The S&P 500 has been cutting through all-time highs in 2021 like a hot knife through butter. As each new milestone falls, investors are wondering just how high the stock market’s valuation can go. Unfortunately, there’s no certain way to know exactly when a market is reaching the top or bottom of a cycle.

There are countless fundamental valuation metrics out there that give investors an idea of how overvalued or undervalued the market may be at any given time. But those metrics are often terrible predictors of the timing of a market reversal.

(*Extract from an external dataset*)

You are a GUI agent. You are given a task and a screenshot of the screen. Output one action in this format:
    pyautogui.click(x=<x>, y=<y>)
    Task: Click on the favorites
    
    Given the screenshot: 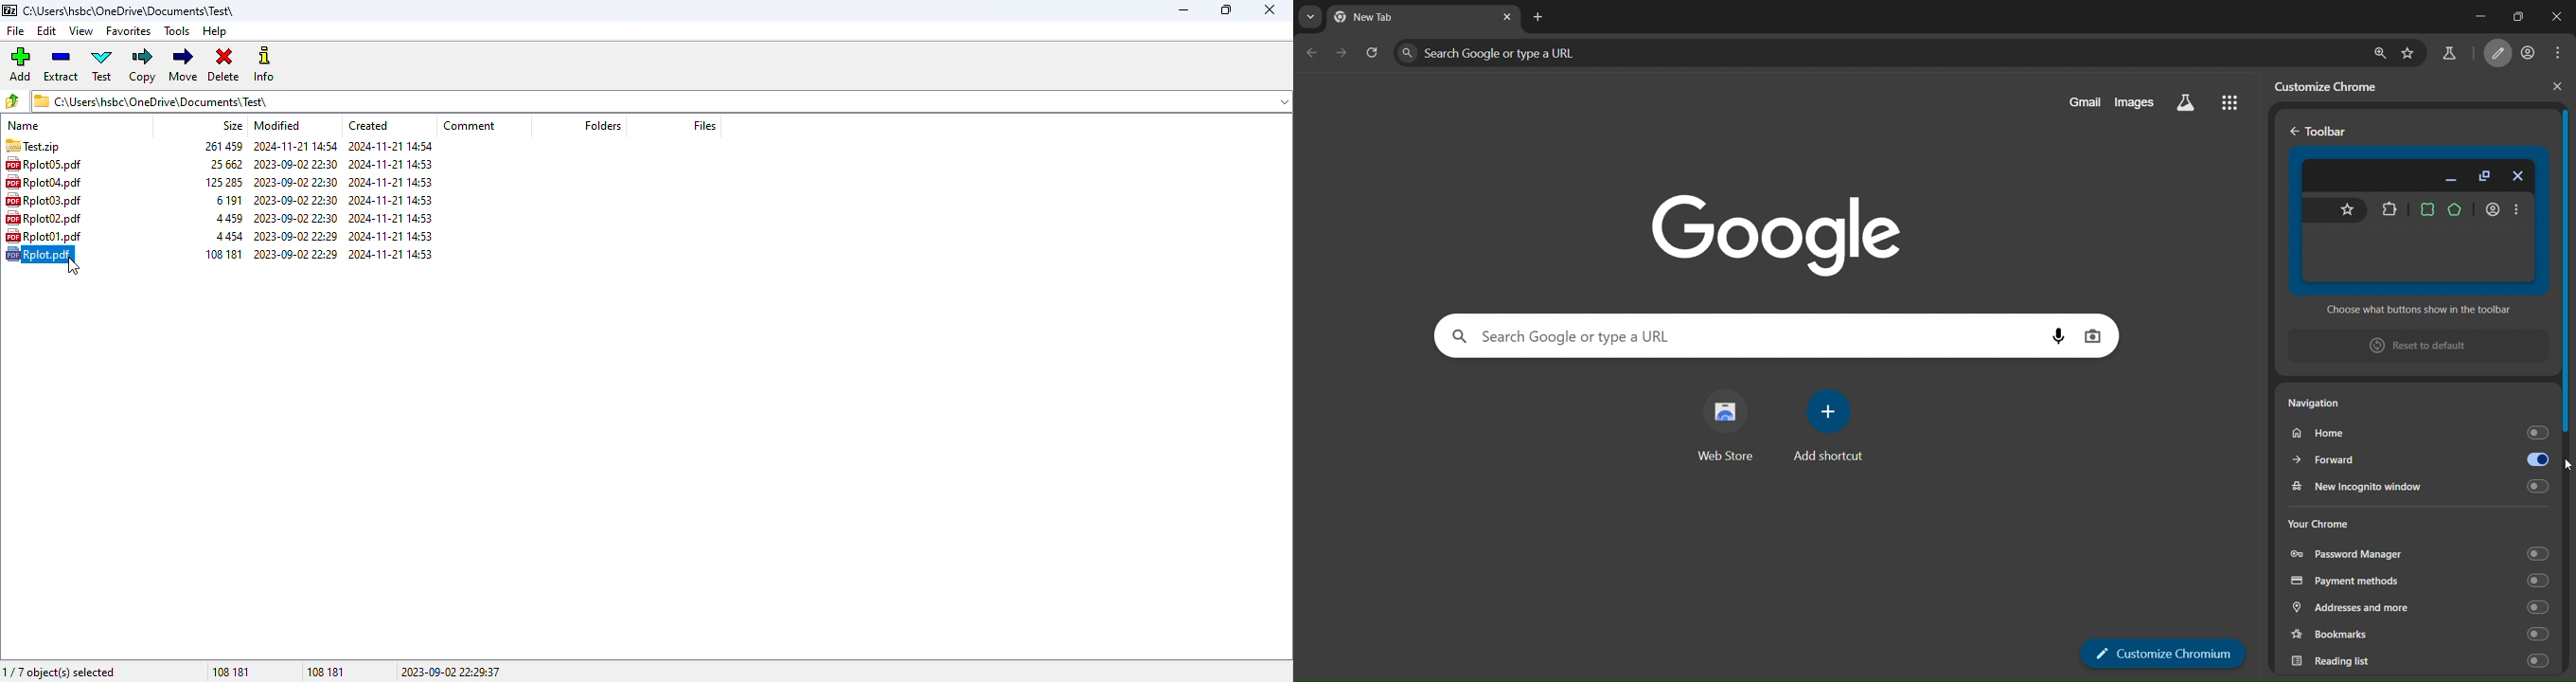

Robert Shiller’s CAPE Ratio
One person that is an expert in the dynamics and psychology of stock market bubbles is Yale economist and Nobel laureate Robert Shiller. Shiller famously released his best-selling book “Irrational Exuberance” in 2000 at the height of the dot-com bubble. On several occasions from 2003 to 2007, Shiller published papers about the bubble in the U.S. housing market as well.

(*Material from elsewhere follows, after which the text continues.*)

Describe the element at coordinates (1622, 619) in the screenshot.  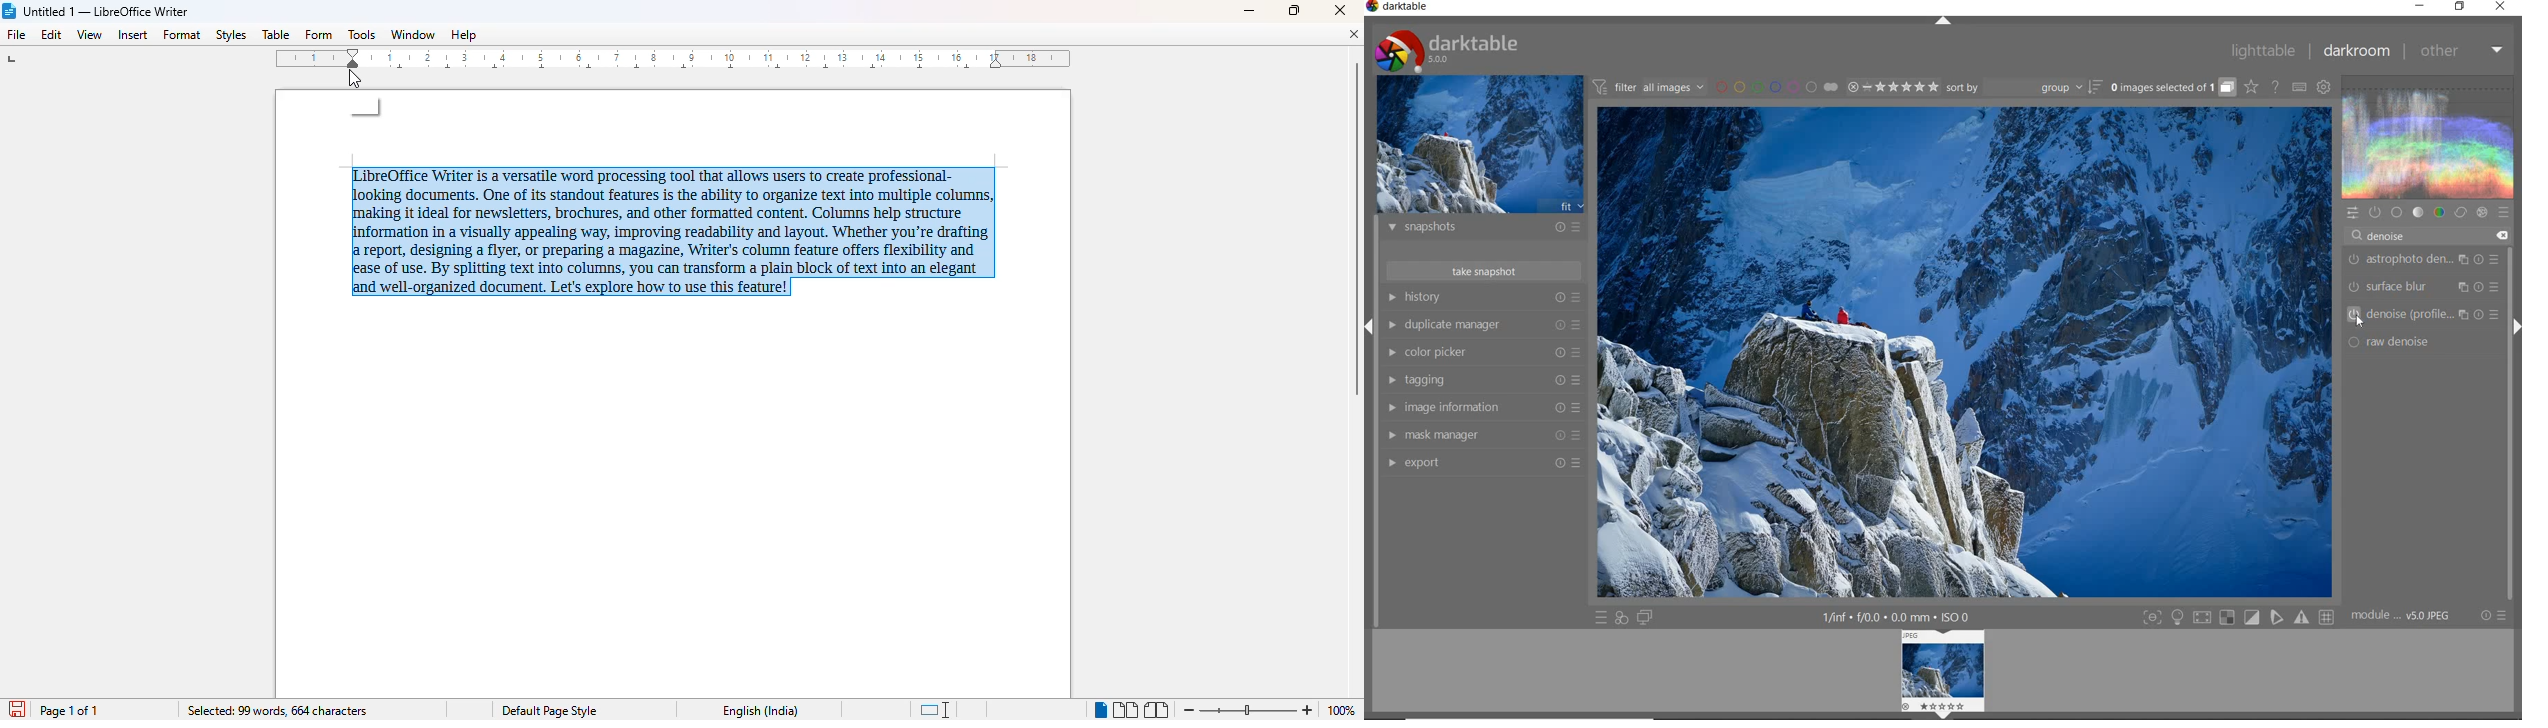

In “Irrational Exuberance,” Shiller frequently references a fundamental valuation metric called the cyclically adjusted price-to-earnings ratio, or CAPE. CAPE is a tweak of the common price-to-earnings ratio, but it includes 10 years’ worth of earnings to smooth out any short-term fluctuations.

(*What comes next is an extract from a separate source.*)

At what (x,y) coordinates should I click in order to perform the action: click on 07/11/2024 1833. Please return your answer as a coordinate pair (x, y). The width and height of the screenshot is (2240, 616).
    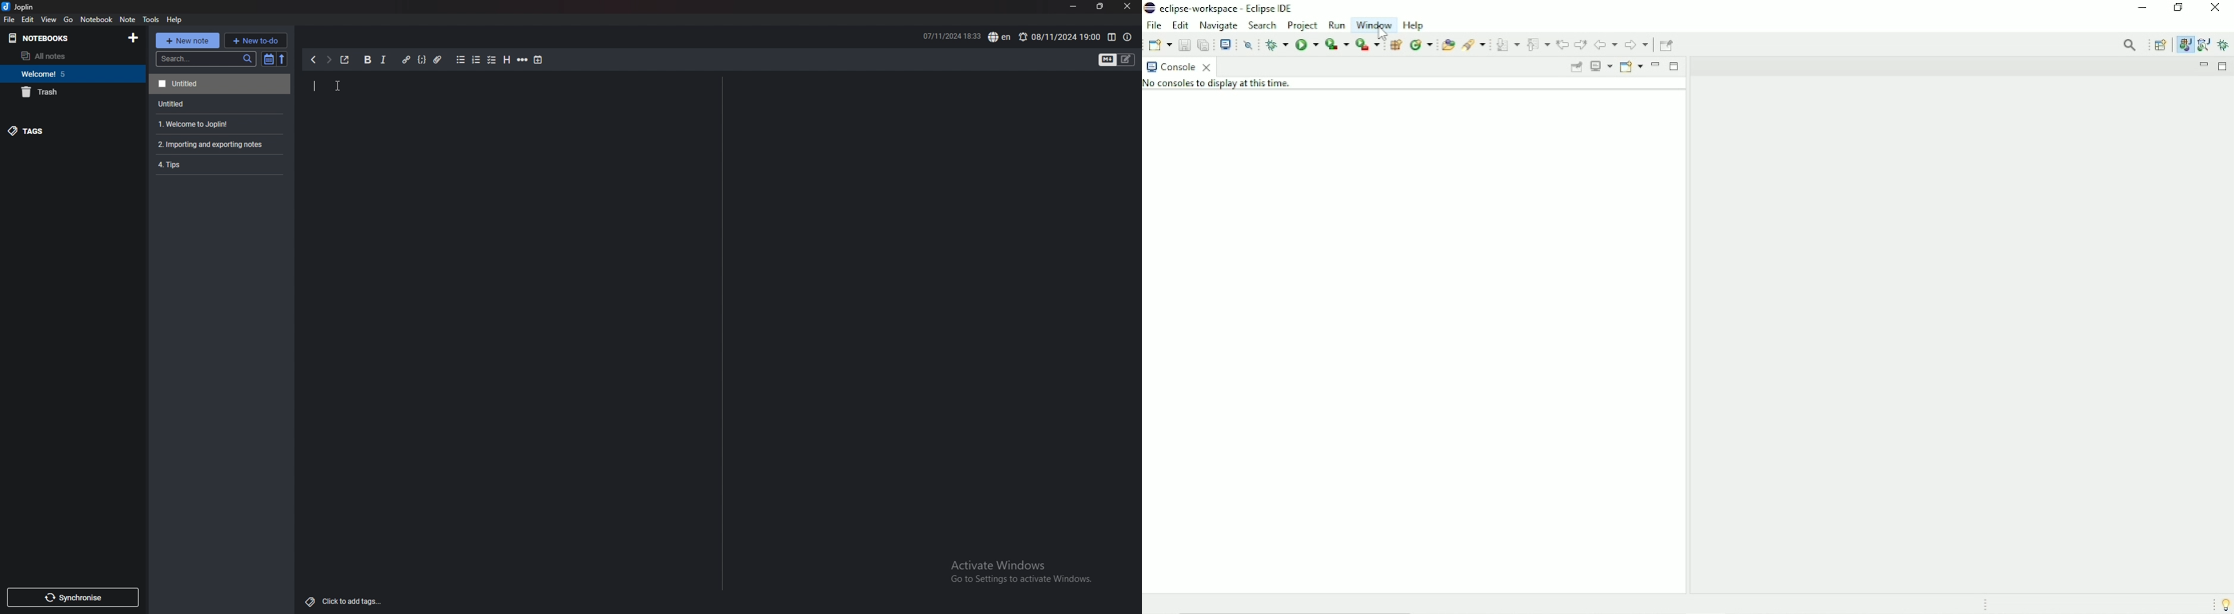
    Looking at the image, I should click on (951, 36).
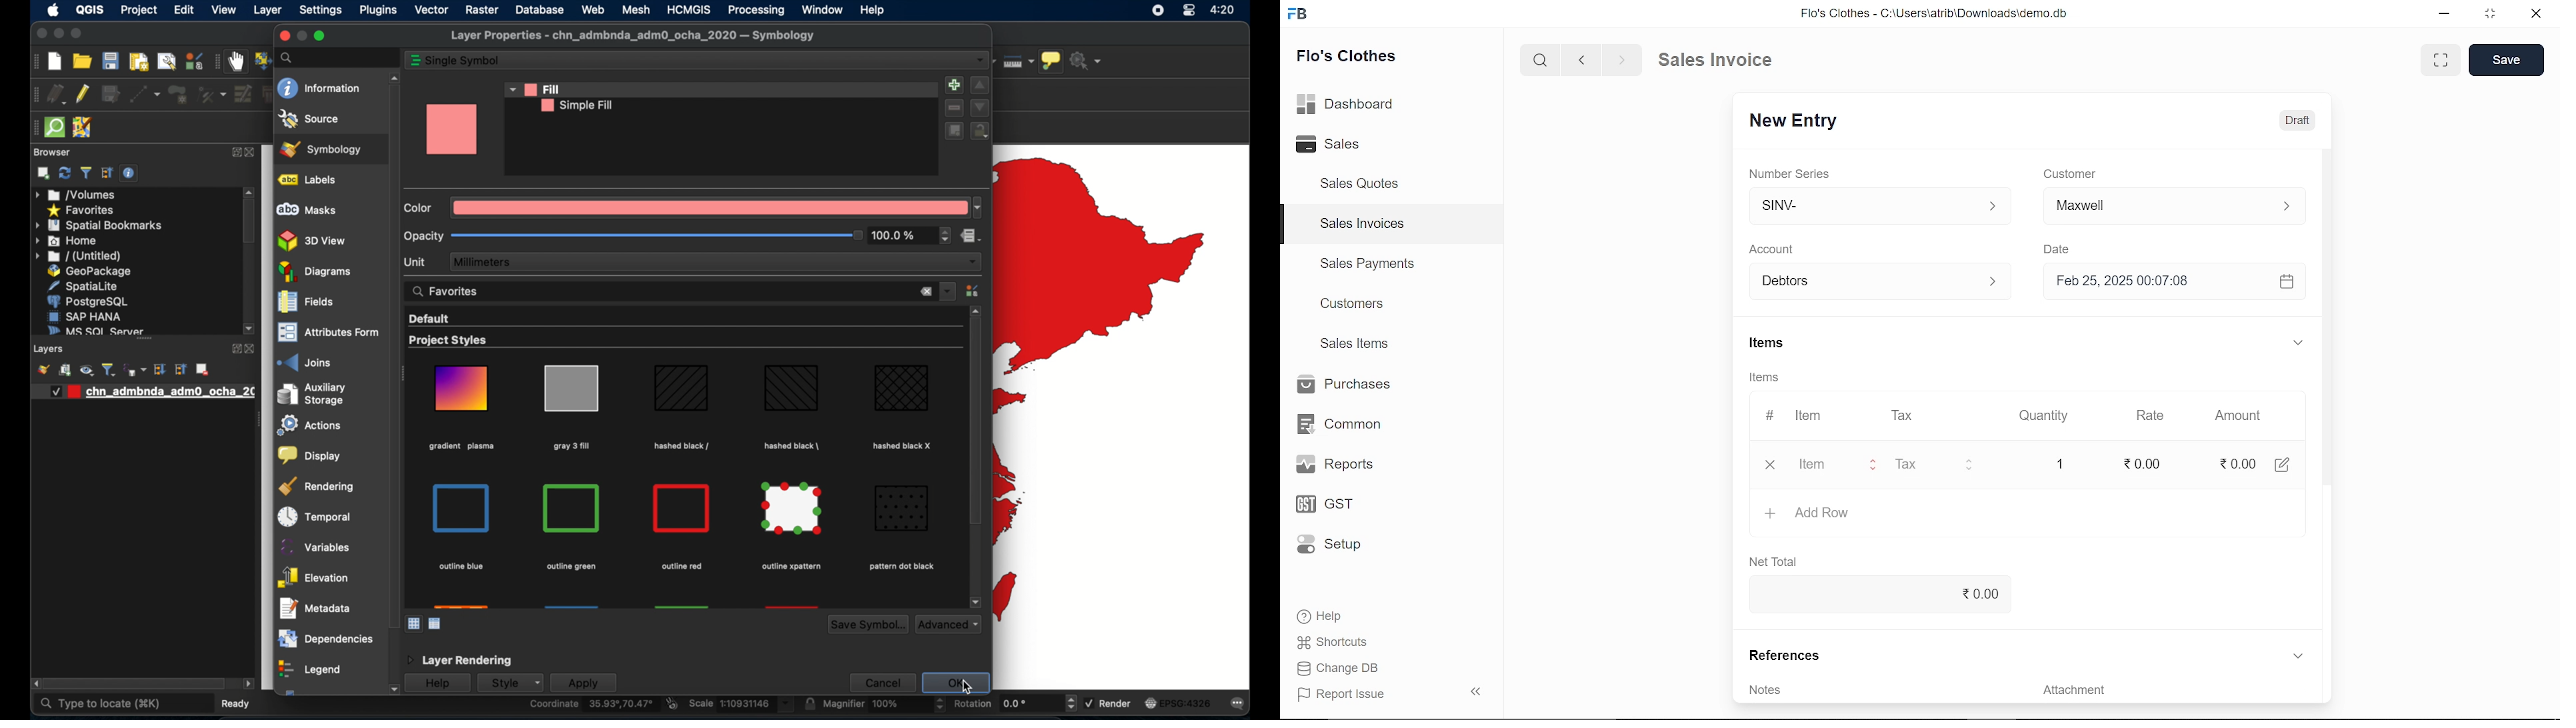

Going back more than 100 years, the S&P 500 has averaged a CAPE ratio of 16.8. Today, the S&P 500 CAPE ratio is 38.7 — more than double its average level. However, traders that see this extreme valuation should think twice about rushing to sell or short sell the stock market.

It’s All About Perspective
Taking a look back at the dot-com bubble in 2020, the S&P 500 CAPE ratio hit 32 in July 1997. That level represented roughly double its long-term average. Historically, the S&P 500 was extremely overvalued trading at around the 900 level at the time. 

Traders who shorted or sold stocks at that time based on the market’s valuation spent the next 3 years getting absolutely crushed. On March 24, 2000, the S&P 500 finally hit an intraday peak of 1,552.87, about a 72% gain from that 900 level that seemed so pricey back in 1997. That 32 CAPE ratio in 1997 made the market appear insanely overvalued, yet the S&P 500’s CAPE didn’t actually peak until it surpassed 44 in December 1999.

Valuation Is a Terrible Timing Mechanism
Valuation metrics like the CAPE ratio are an excellent way for long-term investors to assess how expensive or cheap a stock or a market is relative to its historical levels. But there’s an old trading adage about markets that become irrationally priced.

“The market can stay irrational longer than you can stay solvent,” is attributed to economist John Maynard Keynes, and it still holds true to this day.

Just because a stock is extremely overvalued doesn’t mean it can’t double or triple to an even wilder valuation before its momentum runs out. Even if a bearish valuation thesis is eventually proven right months or years down the line, an ill-timed short trade in a red-hot market can blow up your trading account before you ever even get the chance to say, “I told you so.”

Understanding valuation metrics is an important part of getting the full picture of an investment. But be very careful trying to time trades based on overvaluation or undervaluation alone.